Saturday, January 15, 2005

The state and religion in the news

A news item about evolution in the New York Times that caught my attention was a ruling by a federal judge in Georgia that a sticker being attached to textbooks in schools by a Georgia country school board violated the First Amdendment. As you might have guessed, the sticker was only being attached to science textbooks and stated in part that "Evolution is a theory, not a fact, regarding the origin of living things."

Certainly there are those on the Right that are pissed about the ruling; one columnist has even suggested that the plaintiff's case was based on theophobia and suggested that the judge believed that (author's italics) "merely implying that there might be other theories to account for mankind's origins [establishes] a state-sponsored religion."

The decisive aspect of the case, in my mind, is mentioned in the New York Times article:
But [the judge] found that the effect of the sticker in singling out evolution, given the roots of the sticker and its language in religious challenges to evolution, was to convey a message of endorsement of religion. His 44-page order argued that any informed, reasonable person would know the religious controversy behind the sticker.
An insistence that theories be treated with scientific skepticism is certainly not an unreasonable position for a person to adopt. But this position of principled scientific skepticism about theory does not allow one to pick and choose those theories to which it can be applied, or the level of skepticism that is due to any given theory: either theory as such requires skepticism or some new distinction between theories must be given. Of course, one might argue that the theory of evolution deserves more critical examination than the mechanical theory of heat by virtue of less conclusive evidence being available to support the theory of evolutiom, but that goes beyond what the sticker in question states. Whether or not you believe that the sticker violates the First Amendment, don't be surprised that the judge picked up on this inconsistency as a basis for his ruling.
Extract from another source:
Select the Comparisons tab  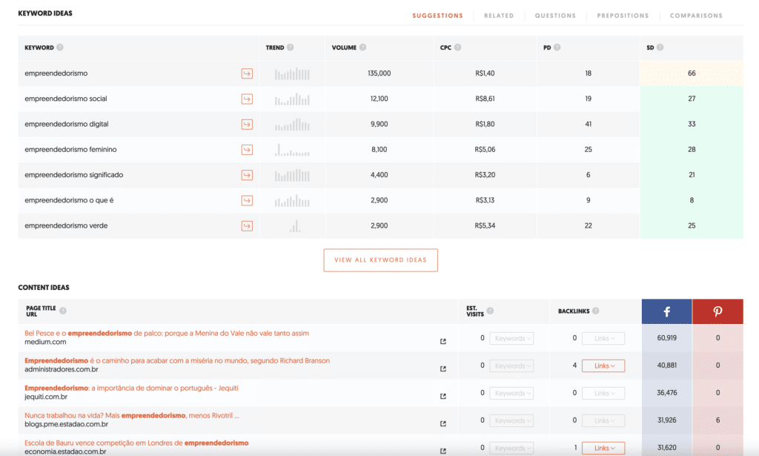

Another piece of news along a similar theme is athiest Michael Newdow's rejected lawsuit that a presidential inauguration prayer would be unconstitutional. I'm not sure that I would agree. As stated by the article, inauguration ceremonies have included Christain prayers since 1937, which is pretty much the definition of an "establishment" in the sense of a "settled arrangement". That is a pretty weak argument however, since a single instance of an atheist president opening his inauguration with the reading of a dramatic passage from "I, Robot" would eliminate this sense of inaugural prayer as an "establishment". The president also differs from other members of the government since he is invested with the executive power of the United States, which might include listening to a prayer every once in a while if that helps him do his job; the injunction that "Congress shall make no law respecting an establishment of religion" in the First Amendment might not be relevent in this case.